Your right otto on normal it does look alot better.My cable box is a regular box not a ( HD box ) .Is the HD box for people who don't have a HDTV tuner in their TV?


----------



## Otto (May 18, 2006)

Got it!

The TV needs to receive an HD signal one way or another. In your case (no HD box), the TV will NOT have an HD signal, and you are not watching HD. So, if you want to watch HD, you need to upgrade your box. Even if they call it "digital", it's not necessarily HD.

The other way to get an HD signal is to grab it "over the air" (OTA). For that, you need an antenna. I used an HD antenna ($50 at Radio Shack, and there are lots of others out there) to receive HD local signals before Dish transmitted them to me directly. It worked OK, but I'm a good 40+ miles from Denver, so I didn't get all of them. If you are in/near a "big city", you may have good luck with receiving your local HD broadcasts. Of course, you won't get all the cable channels that are available from Dish, Comcast, etc. And this is where your TV's HD tuner comes into play -- it decodes the HD signal that's coming over the air. 

In the other case, the HD cable box is performing the duty of "tuner", and your TV's tuner is irrelevant. In the future, I would probably not buy a TV with an HD tuner, as I essentially never use the one that's in my TV right now. Grabbing OTA HD signals was more of an experiment that simply left a USS-Enterprise looking antenna hanging off the back end of the house (note to self: now that the snow has melted, maybe it's time to take that thing down...).


----------



## SteveB (Oct 20, 2006)

I'll add a little to this and make it a question at the same time. I have Comcast cable and upgraded to the HD package. I was already getting some HD channels with my digital package. I kept thinking that something else should be changed other than someone in customer service pushing a button. Finally found something on Comcast's web site about set-up on my cable box. I changed the output on my cable box and saw quite an improvement in picture quality.
Now my question, here are some of the options to use in the set-up menu:
TV type:.........16:9............4:3............4:3 pan/scan
YPbPr out-put...........................4:3 override
480p.......................................480I
480I........................................off
720P.......................................480I
1080I......................................480I 
I have a NEC PX-42XR3A that supports 1080I for HD. I use 16:9 and 1080I. Does this sound like the best choice for me to use? On some of the HD channels I do have the bars on the sides of the picture but not on all of them. On channels that are in 1080I I can only choose 2:35/1 or anamorphic setting. What settings would you use?
Thanks for any info.


----------



## khellandros66 (Jun 7, 2006)

SteveB said:


> TV type:.........16:9............4:3............4:3 pan/scan
> YPbPr out-put...........................4:3 override
> 480p.......................................480I
> 480I........................................off
> ...


Set those to the following in order

16:9
Off or native resolution of the tv
480P
on or 480p
720p or 1080i
1080i

~Bobby


----------



## Otto (May 18, 2006)

SteveB said:


> TV type:.........16:9............4:3............4:3 pan/scan
> YPbPr out-put...........................4:3 override
> 480p.......................................480I
> 480I........................................off
> ...


So that's from a menu on your cable box?
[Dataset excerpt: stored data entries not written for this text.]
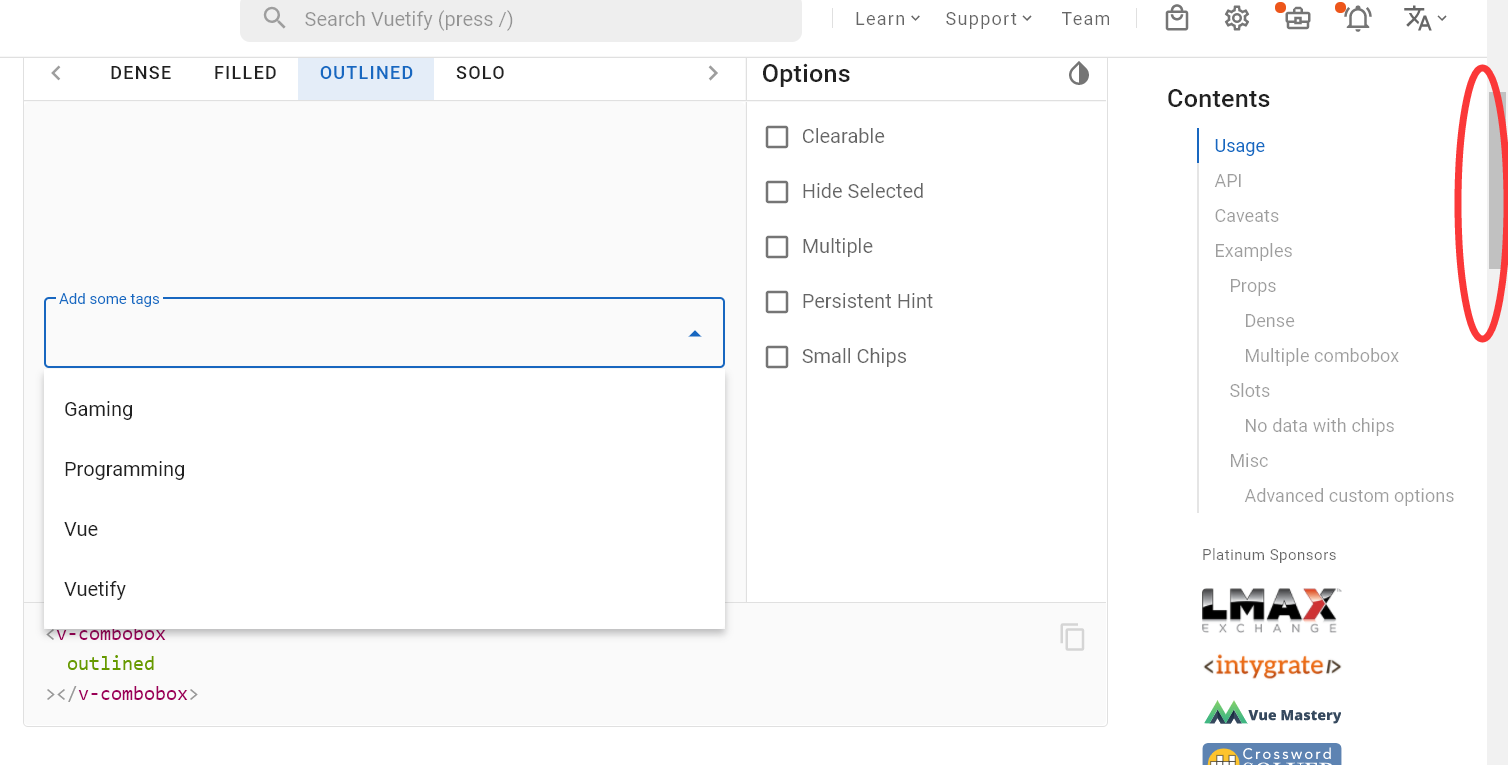Check the Multiple checkbox

point(777,246)
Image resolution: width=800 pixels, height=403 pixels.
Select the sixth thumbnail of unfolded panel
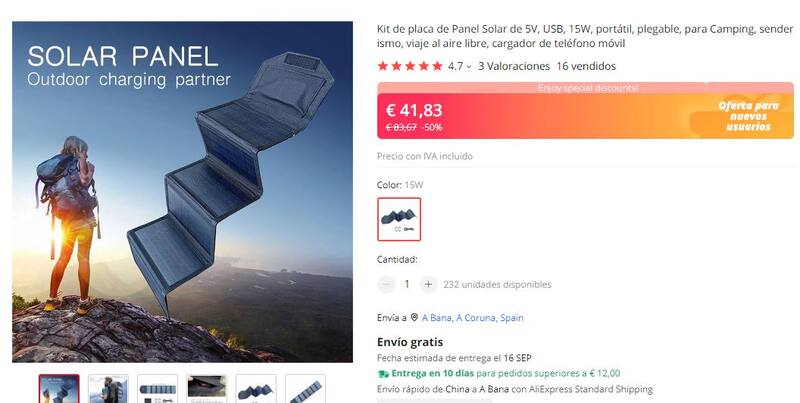(x=305, y=389)
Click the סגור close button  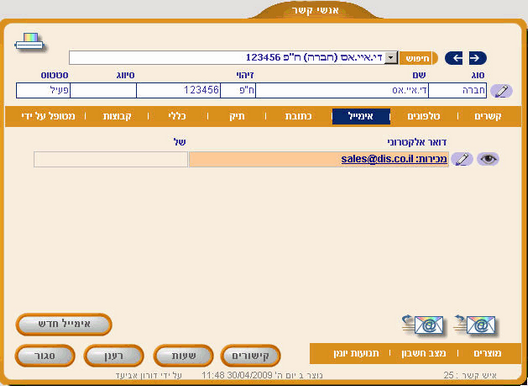(x=45, y=355)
I'm not sure if I understand what it all means, or perhaps how they interact. Guess I'd have to see it...



> I have a NEC PX-42XR3A that supports 1080I for HD. I use 16:9 and 1080I. Does this sound like the best choice for me to use? On channels that are in 1080I I can only choose 2:35/1 or anamorphic setting. What settings would you use?
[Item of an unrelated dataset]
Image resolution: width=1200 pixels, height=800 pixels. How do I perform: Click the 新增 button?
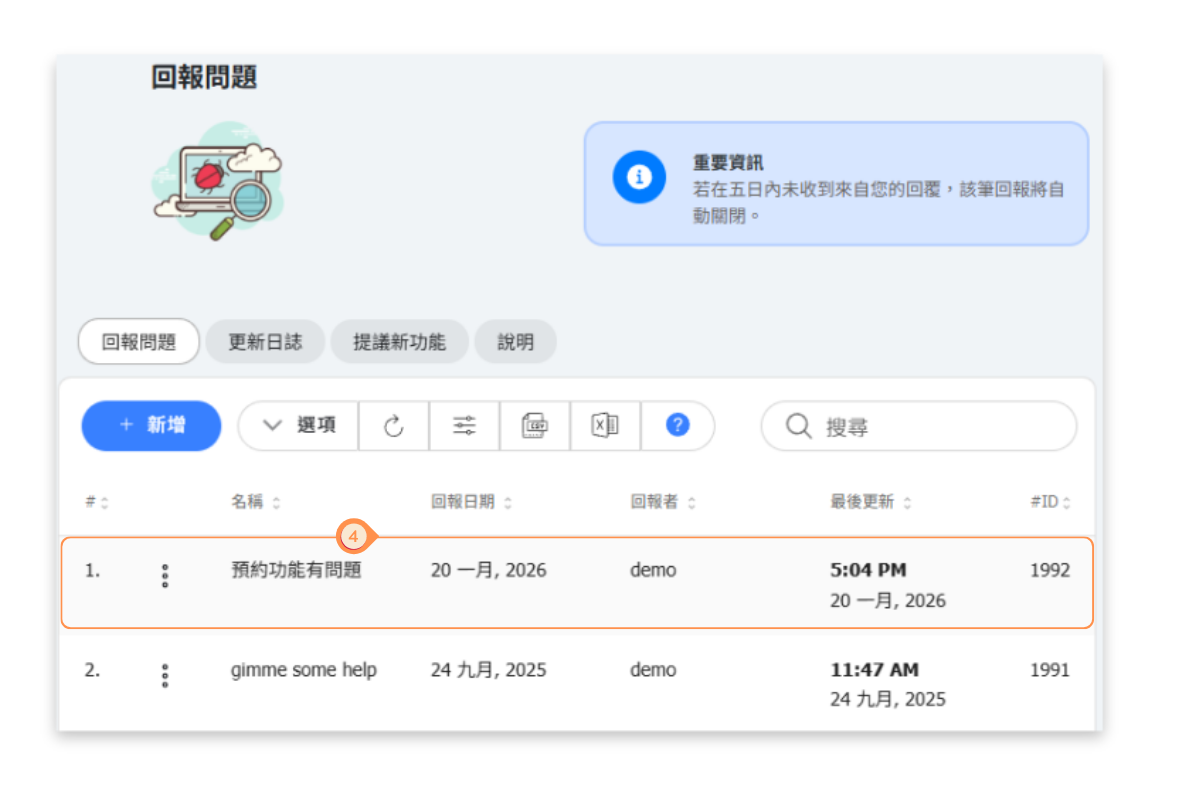pos(151,426)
Those sound like reasonable settings. Do you get any "stretching" on SD channels? I'm guessing no.



> On some of the HD channels I do have the bars on the sides of the picture but not on all of them.


Do some of the HD channels do that all the time? Sometimes I get that on _some_ programs. For example, CSI is in HD, but some game show on the same channel in the morning might not be. In that case, the game show would have sidebars.

I think you are set up OK. Does the HD content look 10 times as stunning as SD?


----------



## SteveB (Oct 20, 2006)

Sorry, those are the out-puts for the cable box. The tv has similar settings but varies a little. The tv has some 'p' settings instead of 'i'. (Still not clear on what those mean.)
There is minor stretching but nothing I can't live with. The worse thing about the 2:35 is that I lose part of the pic but I can live with that too.
Yes, the HD is at least 10 times better than SD


----------



## Otto (May 18, 2006)

Yeah, it sounds like you are doing the right thing. 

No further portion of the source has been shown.